Saturday, July 8, 2017

Solar Eclipse 2017

On Monday, August 21, 2017, the U.S. will be treated to a total eclipse of the sun. The eclipse will be visible -- weather permitting -- across all of North America. The entire continent will experience a partial eclipse lasting two to three hours. Anyone within a 70-milewide path that stretches through 14 states from Oregon to South Carolina will experience a total eclipse. During those brief moments -- when the moon completely blocks the sun’s bright face for about two minutes -- day will turn into night, making visible the otherwise hidden solar corona, the sun’s outer atmosphere. Bright stars and planets will become visible as well. Birds will fly to their nighttime roosts. Nocturnal insects such as cicadas and crickets will buzz and chirp. This is truly one of nature’s most wondrous experiences.

The only safe way to look directly at an uneclipsed or partially eclipsed sun is through special purpose solar filters, such as eclipse glasses or handheld solar viewers. An alternative method for safe viewing of the partially eclipsed sun is pinhole projection (e.g. cross the outstretched, slightly open fingers of one hand over the outstretched, slightly open fingers of the other. Do not look at your hands, but at the shadow of your hands on the ground. The little spaces between your fingers will project a grid of small images, showing the sun as a crescent during the partial phases of the eclipse).

• The last total eclipse in the United States occurred on February 26, 1979. The last total eclipse that crossed the entire continent occurred on June 8, 1918.The last time a total solar eclipse occurred exclusively in the U.S. was in 1778.

• Experiencing a total solar eclipse where you live happens on average about once in 375 years.

• 12.2 million Americans live in the path of the total eclipse. Of course, with visitors, that number will be much higher on August 21!

• About 200 million people (a little less than 2⁄3 the nation's population) live within one day's drive of the path of this total eclipse. In addition, millions of Americans will be able to view a partial eclipse, weather permitting.

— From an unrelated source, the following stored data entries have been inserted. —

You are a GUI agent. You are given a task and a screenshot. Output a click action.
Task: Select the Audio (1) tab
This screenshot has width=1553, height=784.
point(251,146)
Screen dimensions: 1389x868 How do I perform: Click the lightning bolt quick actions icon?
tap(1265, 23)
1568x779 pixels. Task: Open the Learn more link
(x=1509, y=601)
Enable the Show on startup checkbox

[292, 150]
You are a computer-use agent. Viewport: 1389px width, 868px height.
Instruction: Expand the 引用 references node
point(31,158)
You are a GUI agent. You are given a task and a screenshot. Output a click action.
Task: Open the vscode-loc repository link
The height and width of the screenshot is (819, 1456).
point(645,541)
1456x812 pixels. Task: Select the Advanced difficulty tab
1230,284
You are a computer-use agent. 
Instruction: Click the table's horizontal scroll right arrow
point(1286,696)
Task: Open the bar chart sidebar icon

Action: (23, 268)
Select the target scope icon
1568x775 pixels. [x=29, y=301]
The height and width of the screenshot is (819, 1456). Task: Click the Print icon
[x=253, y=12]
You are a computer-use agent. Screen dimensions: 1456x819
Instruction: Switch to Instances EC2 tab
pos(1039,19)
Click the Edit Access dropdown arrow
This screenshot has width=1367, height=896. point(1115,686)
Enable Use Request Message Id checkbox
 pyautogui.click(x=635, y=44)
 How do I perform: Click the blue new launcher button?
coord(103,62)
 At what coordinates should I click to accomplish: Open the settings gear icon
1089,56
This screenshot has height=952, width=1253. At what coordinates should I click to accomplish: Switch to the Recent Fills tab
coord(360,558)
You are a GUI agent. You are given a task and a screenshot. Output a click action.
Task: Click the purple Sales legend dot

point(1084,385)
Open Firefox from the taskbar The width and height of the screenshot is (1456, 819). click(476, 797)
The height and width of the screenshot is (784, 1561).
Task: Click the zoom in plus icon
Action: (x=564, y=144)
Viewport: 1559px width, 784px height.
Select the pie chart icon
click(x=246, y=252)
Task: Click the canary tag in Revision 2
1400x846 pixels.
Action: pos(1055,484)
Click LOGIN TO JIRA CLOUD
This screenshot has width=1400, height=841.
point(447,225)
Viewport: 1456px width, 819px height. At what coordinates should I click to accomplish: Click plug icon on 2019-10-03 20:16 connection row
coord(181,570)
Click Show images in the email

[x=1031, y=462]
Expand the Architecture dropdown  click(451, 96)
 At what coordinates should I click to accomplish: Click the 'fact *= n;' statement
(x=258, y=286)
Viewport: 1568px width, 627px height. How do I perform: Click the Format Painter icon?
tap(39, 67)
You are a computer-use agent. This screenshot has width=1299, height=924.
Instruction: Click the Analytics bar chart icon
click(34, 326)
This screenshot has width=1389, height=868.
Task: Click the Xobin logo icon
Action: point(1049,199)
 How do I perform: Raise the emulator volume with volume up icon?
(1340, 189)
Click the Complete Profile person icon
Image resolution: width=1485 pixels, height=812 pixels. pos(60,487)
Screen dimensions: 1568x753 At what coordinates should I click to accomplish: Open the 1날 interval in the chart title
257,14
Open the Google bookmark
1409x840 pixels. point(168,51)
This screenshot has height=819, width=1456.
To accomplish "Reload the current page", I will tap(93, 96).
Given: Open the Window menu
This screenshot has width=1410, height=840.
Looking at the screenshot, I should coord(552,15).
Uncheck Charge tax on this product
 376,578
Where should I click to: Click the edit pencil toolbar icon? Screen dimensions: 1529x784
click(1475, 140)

• Carbondale, Illinois will experience the longest eclipse duration, clocking in at two minutes, 43 seconds, beginning at 1:20 p.m. CDT.

Eclipse Seeker glasses can be purchased via

1 comment:

  1. Carbondale is also in the path of a total solar eclipse in 2024. The last time what is now the St. Louis area was in the path of totality was 1442! And the next one will be in 2505. So this is indeed a rare treat. Don't miss it!